Il existe d’importants éléments constitutifs qui pourraient renforcer la présence commerciale des États-Unis dans la région. Car entre 2005 et 2017, la société américaine Millennium Challenge Corporation (MCC) a investi plus de 6,5 milliards de dollars dans 14 pays d’Afrique subsaharienne dans le cadre d’accords conclus ou en cours dans les secteurs de l’infrastructure, de la santé, de l’éducation et autres.  Ces pactes sont conçus pour stimuler les investissements dans des projets jugés trop risqués pour le secteur privé, promouvoir la croissance économique et renforcer l’intégration économique régionale en Afrique.  Il convient de noter que les investissements de la MCC sont des subventions mises en œuvre au moyen d’appels d’offres ouverts.  Un modèle d’appel d’offres concurrentiel est un élément essentiel de l’engagement de l’agence vis-à-vis des meilleures pratiques internationales, mais la recherche de moyens d’impliquer davantage les sociétés américaines devrait être une priorité pour le MCC.

L’initiative Power Africa de l’USAID, à de nombreux égards, est devenue le programme phare des États-Unis sur le continent.  Le programme répond à un besoin critique: environ 600 millions de personnes sur le continent ne disposent pas d’un approvisionnement fiable en électricité.
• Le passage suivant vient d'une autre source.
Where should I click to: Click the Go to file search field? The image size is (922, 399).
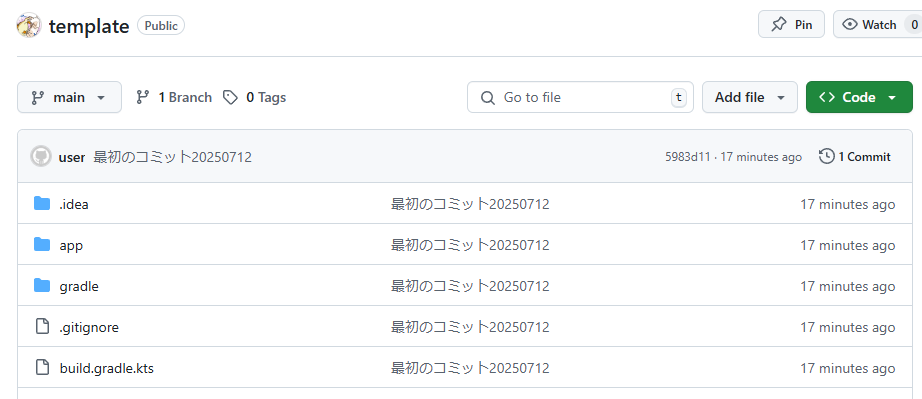click(x=580, y=97)
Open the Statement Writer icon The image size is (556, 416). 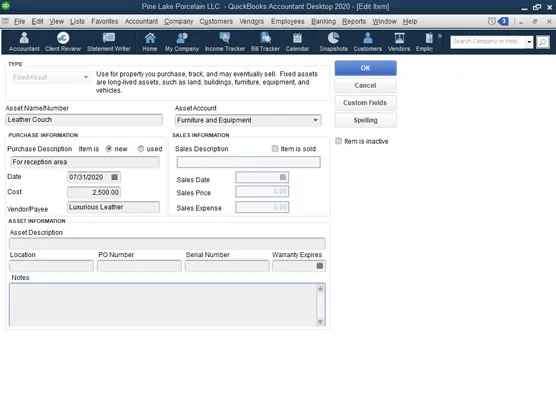click(109, 42)
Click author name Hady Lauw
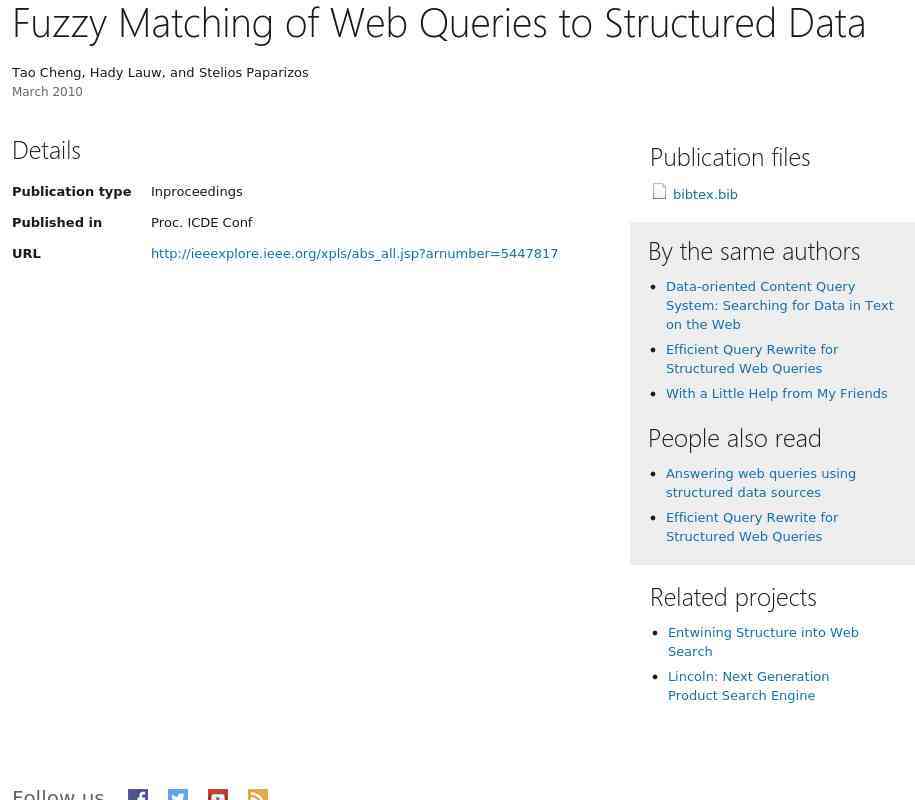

Au cours des quatre dernières années, Power Africa a développé un modèle transactionnel, basé sur des partenariats publics et privés, qui a conduit à 80 projets évalués à plus de 14,5 milliards de dollars, qui sont maintenant en ligne, en construction ou qui ont atteint la clôture financière.  Plus d’un tiers de ces transactions concernent le secteur privé américain et plus de 10,6 millions d’entreprises et de foyers ont maintenant l’électricité grâce à cette initiative.
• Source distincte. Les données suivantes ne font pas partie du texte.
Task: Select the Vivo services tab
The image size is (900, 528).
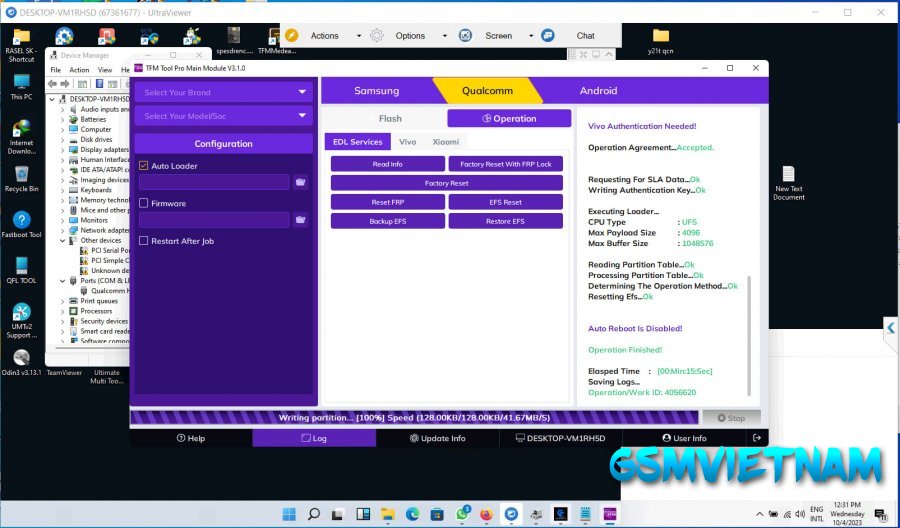Action: pos(408,142)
En mars 2018, le Congrès a présenté un projet qui créerait la Société américaine de financement du développement international (IDFC) en intégrant des parties de l’USAID dans la société américaine Overseas Private Investment Corporation (OPIC). La nature potentiellement transformatrice de cette législation réside dans le fait que l’IDFC aurait un plafond de crédit de 60 milliards de dollars, soit le double du montant que l’OPIC peut actuellement prêter, et pourrait investir jusqu’à 20% du capital total d’un projet.  Cela rendra les États-Unis plus compétitifs par rapport aux fonds garantis par l’État chinois, qui prennent souvent des positions similaires dans leurs projets.  Étant donné que l’Afrique représente la plus grande part du portefeuille d’investissement de l’OPIC (27%), soit 6,2 milliards de dollars, le projet d’IDFC devrait constituer un avantage important pour l’engagement commercial des États-Unis en Afrique.

Le défi pour l’administration Trump est d’élaborer une stratégie commerciale cohérente pour l’Afrique reposant sur l’AGOA et la réciprocité, et aussi en utilisant les programmes existants pour renforcer la présence commerciale des États-Unis sur le continent.  Compte tenu des prétendues remarques désobligeantes du président Trump sur les nations africaines et des tirs brusques du secrétaire d’État

Rex Tillerson lors d’une visite sur le continent, avait déclaré que «  l’administration n’a toujours pas démontré que l’Afrique est une priorité pour les États-Unis. Heureusement, investir en Afrique reste une priorité pour les États-Unis. »

Les lignes de tendance

La présence commerciale de la Chine sur le continent continuera de croître, soulignant la principale préoccupation selon laquelle le rôle important de la Chine dans la réduction du déficit en infrastructures de l’Afrique pourrait être compensé par sa contribution à un nouveau fardeau de la dette africaine, finalement insoutenable.  L’UE s’emploiera à mettre en œuvre ses relations commerciales, qui offriront aux entreprises européennes des avantages tarifaires concurrentiels.  À bien des égards, le Congrès américain dirige la politique des États-Unis à l’égard de l’Afrique avec ses nombreuses initiatives législatives extrêmement pertinentes.  Cependant, tant que l’exécutif n’aura pas assumé le leadership diplomatique et politique, le partenariat États-Unis-Afrique ne réalisera pas son potentiel considérable.